What this does, step by step:
- Wait 500ms (giving any active OS activity time to settle)
- Press Windows+R to open the Run dialog
- Wait 700ms for the Run dialog to appear
- Type "notepad" in the Run dialog
- Press Enter to open Notepad
- Wait 1500ms for Notepad to load and focus
- Type the first line of the message
- Press Enter for a new line
- Type the second line
This payload is useful as a demonstration because the result is immediately visible to anyone watching the screen. There's no ambiguity about whether the injection worked - you can see the text appear character by character in Notepad.
It's also completely benign: Notepad with text in it doesn't harm the system, doesn't exfiltrate anything, and closes with a simple close or discard. This makes it the right payload for demonstrating the attack surface to non-technical stakeholders or for testing that your BLEShark is paired and executing correctly.
BLEShark Differences From Standard DuckyScript
The BLEShark Nano implements a DuckyScript-compatible syntax but there are some differences from Hak5's full DuckyScript 3.0 specification:
The BLEShark payload editor supports core DuckyScript commands: STRING, DELAY, DEFAULT_DELAY, ENTER, KEY combinations, modifier keys, REM comments, and common special keys. Advanced DuckyScript 3.0 features like DEFINE, VAR, IF/ELSE, WHILE loops, and extensions may not be available depending on firmware version.
The wireless delivery introduces a constraint that USB Rubber Ducky doesn't have: Bluetooth pairing. Bad-BT requires the target device to have the BLEShark paired as a Bluetooth keyboard before the payload can execute. This is both a limitation (you need prior physical proximity for pairing) and a characteristic of how Bluetooth HID works - the OS must recognize and accept the pairing. Once paired, subsequent payload execution doesn't require re-pairing unless the pairing is deleted.
When Bad-BT is active, the BLEShark's BLE radio maintains a persistent Bluetooth keyboard connection. This means the device fully disconnects from any Shiver mesh connection while Bad-BT is running - the ESP32-C3 has a single 2.4GHz radio, so BLE keyboard mode and ESP-NOW mesh mode are mutually exclusive.
On-Device DuckyScript Editor
The BLEShark Nano includes an on-device DuckyScript editor, accessible through the device menu. You can write and edit payloads directly on the device without needing a computer.
For more convenient editing, use the file portal. When the BLEShark is in WiFi AP mode, connect to its network and navigate to the file portal in your browser. You can upload .txt files containing DuckyScript payloads, edit them in your browser, and they'll be immediately available on the device.
The file portal workflow is typically more convenient for longer payloads: write the payload in a text editor on your computer, save as .txt, upload via file portal, and select it from the Bad-BT menu.
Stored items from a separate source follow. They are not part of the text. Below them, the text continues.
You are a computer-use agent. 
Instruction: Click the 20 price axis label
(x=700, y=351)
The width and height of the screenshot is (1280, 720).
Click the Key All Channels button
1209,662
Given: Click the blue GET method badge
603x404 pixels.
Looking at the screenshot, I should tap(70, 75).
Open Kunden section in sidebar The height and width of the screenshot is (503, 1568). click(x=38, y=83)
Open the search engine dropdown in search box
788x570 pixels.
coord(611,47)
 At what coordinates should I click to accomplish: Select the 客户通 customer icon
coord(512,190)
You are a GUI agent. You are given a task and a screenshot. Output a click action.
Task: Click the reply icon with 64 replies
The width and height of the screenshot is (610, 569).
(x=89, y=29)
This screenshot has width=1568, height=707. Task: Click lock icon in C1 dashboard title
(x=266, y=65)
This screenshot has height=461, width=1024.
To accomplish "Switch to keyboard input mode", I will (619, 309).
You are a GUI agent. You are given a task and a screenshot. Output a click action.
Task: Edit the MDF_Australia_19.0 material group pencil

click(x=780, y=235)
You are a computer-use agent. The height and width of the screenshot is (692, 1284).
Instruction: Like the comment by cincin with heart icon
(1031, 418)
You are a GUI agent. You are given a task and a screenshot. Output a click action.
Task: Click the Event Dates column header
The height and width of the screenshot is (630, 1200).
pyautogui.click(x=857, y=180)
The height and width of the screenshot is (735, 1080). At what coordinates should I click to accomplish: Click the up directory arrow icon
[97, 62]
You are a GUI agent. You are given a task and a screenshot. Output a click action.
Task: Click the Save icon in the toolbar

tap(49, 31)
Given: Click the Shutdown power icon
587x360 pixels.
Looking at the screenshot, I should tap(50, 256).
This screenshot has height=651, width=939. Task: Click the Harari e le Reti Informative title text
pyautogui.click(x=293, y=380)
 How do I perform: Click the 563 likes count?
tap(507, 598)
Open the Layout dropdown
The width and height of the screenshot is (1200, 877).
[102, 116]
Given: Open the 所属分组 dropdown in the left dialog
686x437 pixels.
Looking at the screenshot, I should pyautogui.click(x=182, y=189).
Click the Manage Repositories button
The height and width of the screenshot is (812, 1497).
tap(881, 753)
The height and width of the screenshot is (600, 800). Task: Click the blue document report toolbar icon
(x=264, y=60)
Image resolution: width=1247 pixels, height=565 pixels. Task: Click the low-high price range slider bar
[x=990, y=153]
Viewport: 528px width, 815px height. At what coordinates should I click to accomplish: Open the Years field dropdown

Multiple payloads can be stored and selected by name.
Practical Tips for Reliable Payloads
Test on your own machine first. Write the payload, load it, pair your own device, trigger it, and verify the output. This catches timing issues, typos in STRING commands, and key name errors before you're in a demonstration environment.
Use generous delays. An extra 500ms delay costs half a second of execution time and prevents hard-to-debug failures. Optimize for reliability, not speed.
Be explicit about keyboard layout. If you're demonstrating on a non-US keyboard, STRING commands will produce different characters. Know your target's keyboard layout and either test with it or use key codes instead of STRING for non-alphanumeric characters.
Keep payloads focused. A payload that does one specific thing is easier to debug and more reliable than one that tries to do five things in sequence. Start simple, test thoroughly, build complexity incrementally.
Add a clear REM header. Comment every payload with what it does, what OS it targets, and what it requires. When you come back to a payload file six months later, you'll thank yourself.
DuckyScript payloads should only be used on systems you own or have explicit written authorization to test. Unauthorized HID injection is a crime in most jurisdictions.